The governor said Monday that for most people, the reopening’s first phase will not be much different than what they are experiencing now with schools and nonessential businesses closed and people being encouraged to stay home.
He is expected to begin laying out his plans this week as he reviews recommendations from a task force he appointed that looked at reopening various aspects of the economy.
"Folks should see a light at the end of the tunnel for the state of Florida. Now it’s not going to be something that a switch is going to be flipped," DeSantis said during a news conference at Tampa General Hospital. "This is going to be slow and steady wins the race. It’s going to be methodical, very data driven, and there’s gonna probably be some people that think it’s too slow."
Both a state safer at home order and similar order in Hillsborough County remain in effect.
"We don't want anymore confusion," said Hillsborough Board of County Commissioners Chairman Les Miller, explaining the county will not do anything with its executive order until they see what the governor decides.
Meanwhile, some businesses are starting to think about what next steps may mean, with some agreeing that taking it slow is necessary.
"The issue is making sure whoever opens their door to the public has the infrastructure or business practices in place to maintain the cleanliness and the safety for their clients," said Maureen Ayral, who owns several properties in Tampa Heights.

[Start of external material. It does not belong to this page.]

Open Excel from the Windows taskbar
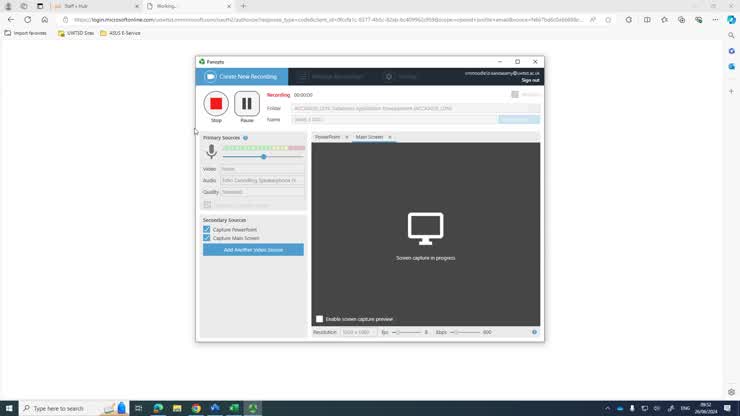234,408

Her tenants include a food hall and event space.
"It is really going to take a village and my money’s on Tampa Heights I think they’re an amazing community and just open the communication and try to look at your neighboring businesses as partners," she said.

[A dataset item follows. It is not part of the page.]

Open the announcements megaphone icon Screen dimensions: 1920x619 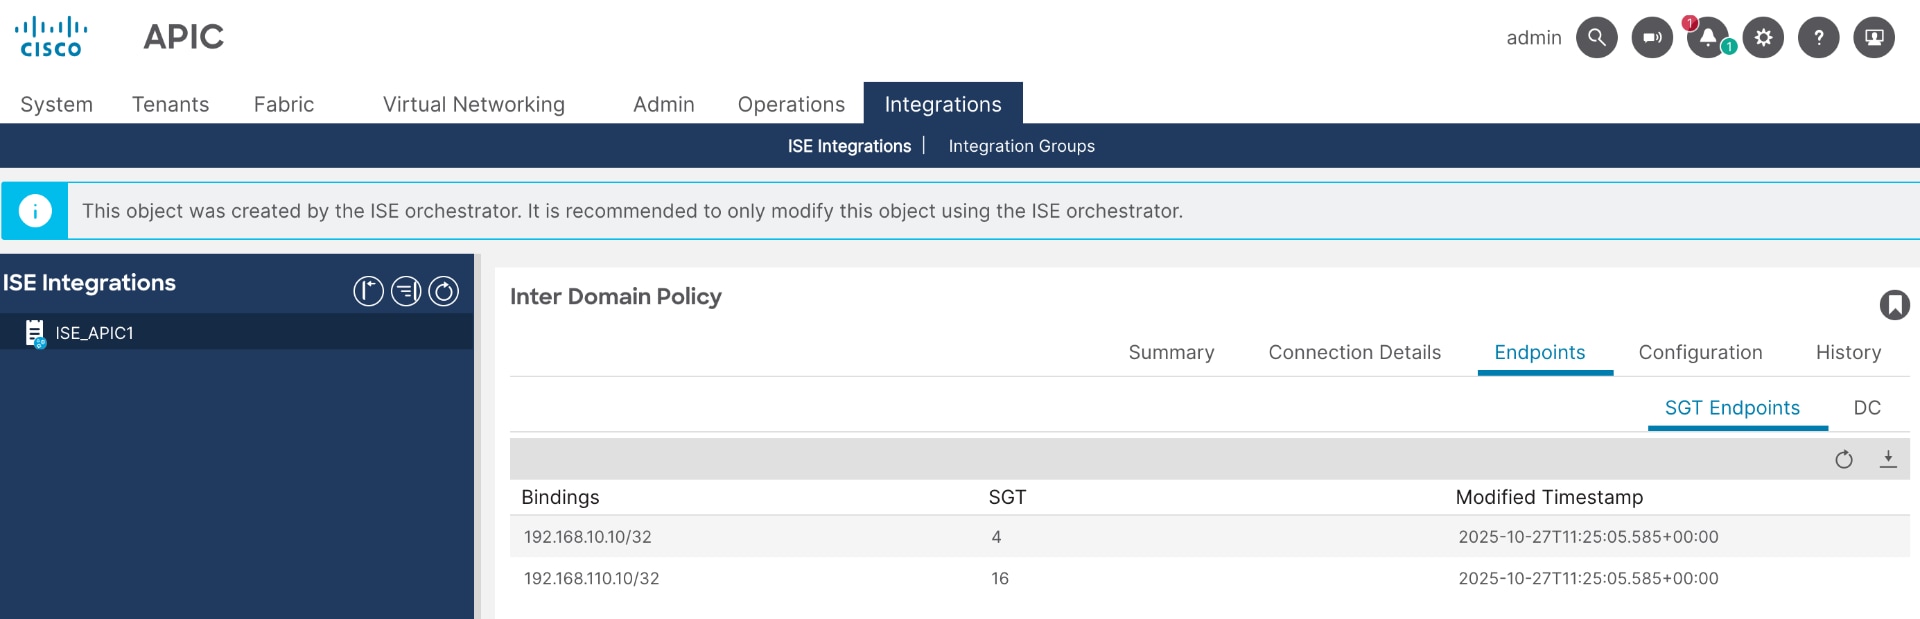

Meanwhile in St. Petersburg, Mayor Rick Kriseman hosted a virtual meeting with Restart St. Pete advisors. He said they'll look at the percentage of positive tests, hospital capacity, testing availability and contact tracing as guidelines.
"There is a spirit in the city that is unmatched anywhere. There is magic here. Our people are engaged, passionate and willing to do whatever it takes to see this city succeed," he said.
Similar metrics have been discussed among Hillsborough County leaders as well.